-------- Excerpt

If Ethan Agarwal gets his way, joggers will go for runs with virtual help that sounds straight out of a sci-fi movie. “Because we know about you, we know how fast you run,” says Agarwal, the CEO of Aaptiv, a fitness-tracking app. To illustrate the point, he imagines a user approaching a hill on one of Aaptiv’s programmed runs. Thirty yards out, the trainer guiding the runner on her workout warns of the upcoming incline. “Last time you did this slope, you did it at a 10 minute mile pace,” the voice says as the beat of accompanying music slows. “Can we do better?”
What makes Agarwal’s scenario so challenging: there’d be no live trainer on the other end – not even a pre-taped script. Instead, the startup founder wants to personalize digital fitness classes using data – and the power of an algorithm. Splice together pre-recorded bits fast and smoothly enough, Agarwal believes, and the user shouldn’t be able to tell any difference. To an Aaptiv user on a jog, it’ll seem like the startup has a virtual trainer hovering right there. Nothing remotely like it exists in the market today, the entrepreneur says. He wants Aaptiv to offer it by late 2018. “Doing this right will be really, really hard,” he says. “But we’re working on it now. It’ll come sooner than you think.”
Two years ago, Aaptiv barely had 2,000 subscribers willing to pay $10 a month for its fitness classes. Today Aaptiv boasts more than 200,000 subscribers, all of whom pay that much each month or a $99 annual fee, good for more than $20 million in revenue in 2017. And with investors now pouring millions, including a previously unreported $26 million Series B led by Insight Venture Partners, into Aaptiv in part to help it expand internationally, Agarwal’s techie vision for the fitness app of the future may not prove so farfetched.

----------------
-------- Available data

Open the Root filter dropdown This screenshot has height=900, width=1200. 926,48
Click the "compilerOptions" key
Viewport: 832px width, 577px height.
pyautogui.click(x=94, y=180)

----------------

**Requirements**
Print the stretch of the Aaptiv article from "Two years ago, Aaptiv" through "prove so farfetched.".

**Written response**
Two years ago, Aaptiv barely had 2,000 subscribers willing to pay $10 a month for its fitness classes. Today Aaptiv boasts more than 200,000 subscribers, all of whom pay that much each month or a $99 annual fee, good for more than $20 million in revenue in 2017. And with investors now pouring millions, including a previously unreported $26 million Series B led by Insight Venture Partners, into Aaptiv in part to help it expand internationally, Agarwal’s techie vision for the fitness app of the future may not prove so farfetched.